Abstract Background Cyclin-dependent kinase 4 (CDK4) plays an essential role in cell cycle regulation, and its dysregulation has been implicated in multiple cancers. Finding harmful CDK4 mutations can help with cancer research and create tailored treatments. The CDK4 gene encodes the protein CDK4, which is a D-type cyclin binding protein that plays a vital role in the cell cycle proceeding from G1 to S phase. Result This study applied numerous computational approaches to explore single nucleotide polymorphisms (SNPs) in CDK4 . We retrieved the SNPs data of CDK4 from Variation viewer and gnomAD databases for analyzing the variants associated with cancer. With a view to retrieving SNPs data of CDK4 Variation viewer and gnomAD databases were utilized. Twenty-one nsSNPs were found to be the most deleterious or disease causing by utilizing 10 sequence-based web tools to predict the structural and functional annotation of SNPs. We used ConSurf and PROSITE web servers to predict the conservation of the CDK4 protein, which projected all 21 most detrimental nsSNPs belonging to this conserved domain with the ability to disrupt the proteins functionality. The D158Y mutant of CDK4 showed significantly less binding affinity with Cyclin D after the evaluation of molecular docking performed by the HADDOCK 2.4 server.
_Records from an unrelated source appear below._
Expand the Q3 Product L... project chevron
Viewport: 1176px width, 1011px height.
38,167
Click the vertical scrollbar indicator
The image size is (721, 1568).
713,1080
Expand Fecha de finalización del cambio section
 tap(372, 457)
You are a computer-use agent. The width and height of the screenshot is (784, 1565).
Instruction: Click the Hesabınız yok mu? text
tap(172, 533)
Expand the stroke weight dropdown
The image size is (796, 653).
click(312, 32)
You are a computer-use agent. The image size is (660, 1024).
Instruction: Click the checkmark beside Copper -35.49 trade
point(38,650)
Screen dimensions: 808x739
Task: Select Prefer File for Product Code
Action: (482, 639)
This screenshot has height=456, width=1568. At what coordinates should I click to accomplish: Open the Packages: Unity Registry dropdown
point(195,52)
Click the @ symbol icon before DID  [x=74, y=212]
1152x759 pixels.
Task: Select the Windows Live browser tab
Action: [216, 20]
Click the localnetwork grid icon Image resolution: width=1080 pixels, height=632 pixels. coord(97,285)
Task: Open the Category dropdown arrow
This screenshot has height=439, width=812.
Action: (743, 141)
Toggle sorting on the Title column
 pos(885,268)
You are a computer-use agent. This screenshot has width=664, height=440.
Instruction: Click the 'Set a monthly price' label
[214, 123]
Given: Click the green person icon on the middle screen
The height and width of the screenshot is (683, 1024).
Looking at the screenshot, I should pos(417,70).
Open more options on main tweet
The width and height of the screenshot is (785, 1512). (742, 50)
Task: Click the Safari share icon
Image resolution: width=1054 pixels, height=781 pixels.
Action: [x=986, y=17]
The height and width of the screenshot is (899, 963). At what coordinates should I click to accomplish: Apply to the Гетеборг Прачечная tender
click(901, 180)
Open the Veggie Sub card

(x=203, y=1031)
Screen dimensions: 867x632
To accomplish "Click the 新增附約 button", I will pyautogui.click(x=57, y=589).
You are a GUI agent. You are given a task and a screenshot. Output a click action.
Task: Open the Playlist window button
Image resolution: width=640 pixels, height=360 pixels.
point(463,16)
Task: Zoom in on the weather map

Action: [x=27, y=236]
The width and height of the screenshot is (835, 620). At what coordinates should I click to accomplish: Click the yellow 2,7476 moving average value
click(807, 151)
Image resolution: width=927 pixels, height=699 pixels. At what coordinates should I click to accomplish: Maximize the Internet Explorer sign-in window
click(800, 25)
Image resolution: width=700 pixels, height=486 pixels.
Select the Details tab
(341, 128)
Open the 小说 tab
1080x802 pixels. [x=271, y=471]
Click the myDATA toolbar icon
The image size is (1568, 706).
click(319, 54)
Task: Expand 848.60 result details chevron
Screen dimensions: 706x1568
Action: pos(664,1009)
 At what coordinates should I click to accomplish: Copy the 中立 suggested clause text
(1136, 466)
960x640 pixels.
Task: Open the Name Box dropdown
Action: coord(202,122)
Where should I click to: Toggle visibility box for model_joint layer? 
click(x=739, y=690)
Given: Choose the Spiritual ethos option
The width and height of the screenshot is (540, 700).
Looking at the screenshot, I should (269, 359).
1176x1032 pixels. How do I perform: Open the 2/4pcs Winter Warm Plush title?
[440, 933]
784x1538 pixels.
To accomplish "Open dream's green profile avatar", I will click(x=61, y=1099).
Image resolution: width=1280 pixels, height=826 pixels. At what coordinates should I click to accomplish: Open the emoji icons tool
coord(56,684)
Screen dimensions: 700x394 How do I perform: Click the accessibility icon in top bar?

Furthermore, Molecular dynamics simulation studies have shown that the variant may destabilize the protein structure. After examining the effects of potential mutations on post-translational modification sites and protein–protein interactions in the CDK4 protein we found the D158Y (rs2140386429) variant is identified as a potentially crucial CDK4 mutation that may be linked to cancer development based on computational predictions (Fig. 1). Thus, this variant could affect the interactions and structural stability of CDK4, providing possible targets for therapeutic intervention in malignancies driven by CDK4. Conclusion Our extensive computational investigation identifies the D158Y (rs2140386429) variation of CDK4 as a significant mutation that may modify protein structure and function, therefore playing a role in cancer etiology. This finding underscores the importance of this variant as a potential target for therapeutic strategies aimed at malignancies driven by CDK4 dysregulation.